» **Instructions for the task**:
Copy all the records exactly; the complete set is the expected result.

___ Records supplied ___

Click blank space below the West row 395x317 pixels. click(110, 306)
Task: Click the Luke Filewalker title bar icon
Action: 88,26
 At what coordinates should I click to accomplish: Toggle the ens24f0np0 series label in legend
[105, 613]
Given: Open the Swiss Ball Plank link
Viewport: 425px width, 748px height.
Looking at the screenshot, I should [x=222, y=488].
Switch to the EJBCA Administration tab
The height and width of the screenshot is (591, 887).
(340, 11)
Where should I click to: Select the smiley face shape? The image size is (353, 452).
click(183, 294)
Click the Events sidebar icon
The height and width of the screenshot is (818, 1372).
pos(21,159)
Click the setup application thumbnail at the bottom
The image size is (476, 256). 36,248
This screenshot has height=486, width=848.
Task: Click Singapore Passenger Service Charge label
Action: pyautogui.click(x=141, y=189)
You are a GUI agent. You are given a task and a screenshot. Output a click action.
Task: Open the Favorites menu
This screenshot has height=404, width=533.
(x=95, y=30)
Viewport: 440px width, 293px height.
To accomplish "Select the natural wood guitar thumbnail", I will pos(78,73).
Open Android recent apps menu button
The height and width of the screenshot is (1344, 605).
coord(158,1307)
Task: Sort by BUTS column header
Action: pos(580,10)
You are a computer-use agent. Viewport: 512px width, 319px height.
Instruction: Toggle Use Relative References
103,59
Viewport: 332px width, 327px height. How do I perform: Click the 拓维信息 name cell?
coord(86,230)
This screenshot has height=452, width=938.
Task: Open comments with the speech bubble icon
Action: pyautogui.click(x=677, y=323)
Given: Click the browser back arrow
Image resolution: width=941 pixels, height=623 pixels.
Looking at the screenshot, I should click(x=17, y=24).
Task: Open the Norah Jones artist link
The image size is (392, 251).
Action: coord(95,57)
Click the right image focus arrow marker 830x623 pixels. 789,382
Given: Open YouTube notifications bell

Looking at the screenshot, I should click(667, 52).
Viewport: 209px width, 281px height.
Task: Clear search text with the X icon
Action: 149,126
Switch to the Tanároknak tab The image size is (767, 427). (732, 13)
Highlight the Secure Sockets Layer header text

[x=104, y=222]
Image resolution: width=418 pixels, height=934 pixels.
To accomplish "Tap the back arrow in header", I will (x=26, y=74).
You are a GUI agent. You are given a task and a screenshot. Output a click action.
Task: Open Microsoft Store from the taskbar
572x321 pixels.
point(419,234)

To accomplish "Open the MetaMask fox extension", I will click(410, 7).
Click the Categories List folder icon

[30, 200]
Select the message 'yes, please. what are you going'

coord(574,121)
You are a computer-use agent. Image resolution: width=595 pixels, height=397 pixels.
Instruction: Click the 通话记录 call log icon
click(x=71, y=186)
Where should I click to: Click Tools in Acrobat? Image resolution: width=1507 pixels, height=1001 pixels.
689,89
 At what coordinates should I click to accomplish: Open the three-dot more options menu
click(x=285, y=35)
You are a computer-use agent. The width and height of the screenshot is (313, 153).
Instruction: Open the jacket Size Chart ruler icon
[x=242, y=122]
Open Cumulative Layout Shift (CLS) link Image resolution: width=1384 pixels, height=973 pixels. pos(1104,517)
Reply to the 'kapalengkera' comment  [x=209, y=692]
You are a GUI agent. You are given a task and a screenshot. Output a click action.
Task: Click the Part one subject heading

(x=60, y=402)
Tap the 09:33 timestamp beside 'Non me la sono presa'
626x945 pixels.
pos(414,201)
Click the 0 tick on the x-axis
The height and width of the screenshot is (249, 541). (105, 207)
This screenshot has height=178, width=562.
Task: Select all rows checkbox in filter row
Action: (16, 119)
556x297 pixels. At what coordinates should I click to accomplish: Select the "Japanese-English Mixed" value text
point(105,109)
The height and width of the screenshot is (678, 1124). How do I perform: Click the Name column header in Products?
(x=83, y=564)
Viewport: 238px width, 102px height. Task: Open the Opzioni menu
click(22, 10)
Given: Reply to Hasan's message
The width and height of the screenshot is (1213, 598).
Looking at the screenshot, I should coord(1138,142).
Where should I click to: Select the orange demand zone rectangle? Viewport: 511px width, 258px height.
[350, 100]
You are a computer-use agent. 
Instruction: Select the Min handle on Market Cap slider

___

» **Solution below**:
Click blank space below the West row 395x317 pixels. click(110, 306)
Task: Click the Luke Filewalker title bar icon
Action: 88,26
 At what coordinates should I click to accomplish: Toggle the ens24f0np0 series label in legend
[105, 613]
Given: Open the Swiss Ball Plank link
Viewport: 425px width, 748px height.
Looking at the screenshot, I should [x=222, y=488].
Switch to the EJBCA Administration tab
The height and width of the screenshot is (591, 887).
(340, 11)
Where should I click to: Select the smiley face shape? The image size is (353, 452).
click(183, 294)
Click the Events sidebar icon
The height and width of the screenshot is (818, 1372).
pos(21,159)
Click the setup application thumbnail at the bottom
The image size is (476, 256). 36,248
This screenshot has height=486, width=848.
Task: Click Singapore Passenger Service Charge label
Action: pyautogui.click(x=141, y=189)
You are a GUI agent. You are given a task and a screenshot. Output a click action.
Task: Open the Favorites menu
This screenshot has height=404, width=533.
(x=95, y=30)
Viewport: 440px width, 293px height.
To accomplish "Select the natural wood guitar thumbnail", I will pos(78,73).
Open Android recent apps menu button
The height and width of the screenshot is (1344, 605).
coord(158,1307)
Task: Sort by BUTS column header
Action: pos(580,10)
You are a computer-use agent. Viewport: 512px width, 319px height.
Instruction: Toggle Use Relative References
103,59
Viewport: 332px width, 327px height. How do I perform: Click the 拓维信息 name cell?
coord(86,230)
This screenshot has height=452, width=938.
Task: Open comments with the speech bubble icon
Action: pyautogui.click(x=677, y=323)
Given: Click the browser back arrow
Image resolution: width=941 pixels, height=623 pixels.
Looking at the screenshot, I should click(x=17, y=24).
Task: Open the Norah Jones artist link
The image size is (392, 251).
Action: coord(95,57)
Click the right image focus arrow marker 830x623 pixels. 789,382
Given: Open YouTube notifications bell

Looking at the screenshot, I should click(667, 52).
Viewport: 209px width, 281px height.
Task: Clear search text with the X icon
Action: 149,126
Switch to the Tanároknak tab The image size is (767, 427). (732, 13)
Highlight the Secure Sockets Layer header text

[x=104, y=222]
Image resolution: width=418 pixels, height=934 pixels.
To accomplish "Tap the back arrow in header", I will (x=26, y=74).
You are a GUI agent. You are given a task and a screenshot. Output a click action.
Task: Open Microsoft Store from the taskbar
572x321 pixels.
point(419,234)

To accomplish "Open the MetaMask fox extension", I will click(410, 7).
Click the Categories List folder icon

[30, 200]
Select the message 'yes, please. what are you going'

coord(574,121)
You are a computer-use agent. Image resolution: width=595 pixels, height=397 pixels.
Instruction: Click the 通话记录 call log icon
click(x=71, y=186)
Where should I click to: Click Tools in Acrobat? Image resolution: width=1507 pixels, height=1001 pixels.
689,89
 At what coordinates should I click to accomplish: Open the three-dot more options menu
click(x=285, y=35)
You are a computer-use agent. The width and height of the screenshot is (313, 153).
Instruction: Open the jacket Size Chart ruler icon
[x=242, y=122]
Open Cumulative Layout Shift (CLS) link Image resolution: width=1384 pixels, height=973 pixels. pos(1104,517)
Reply to the 'kapalengkera' comment  [x=209, y=692]
You are a GUI agent. You are given a task and a screenshot. Output a click action.
Task: Click the Part one subject heading

(x=60, y=402)
Tap the 09:33 timestamp beside 'Non me la sono presa'
626x945 pixels.
pos(414,201)
Click the 0 tick on the x-axis
The height and width of the screenshot is (249, 541). (105, 207)
This screenshot has height=178, width=562.
Task: Select all rows checkbox in filter row
Action: (16, 119)
556x297 pixels. At what coordinates should I click to accomplish: Select the "Japanese-English Mixed" value text
point(105,109)
The height and width of the screenshot is (678, 1124). How do I perform: Click the Name column header in Products?
(x=83, y=564)
Viewport: 238px width, 102px height. Task: Open the Opzioni menu
click(22, 10)
Given: Reply to Hasan's message
The width and height of the screenshot is (1213, 598).
Looking at the screenshot, I should coord(1138,142).
Where should I click to: Select the orange demand zone rectangle? Viewport: 511px width, 258px height.
[350, 100]
You are a computer-use agent. 
Instruction: Select the Min handle on Market Cap slider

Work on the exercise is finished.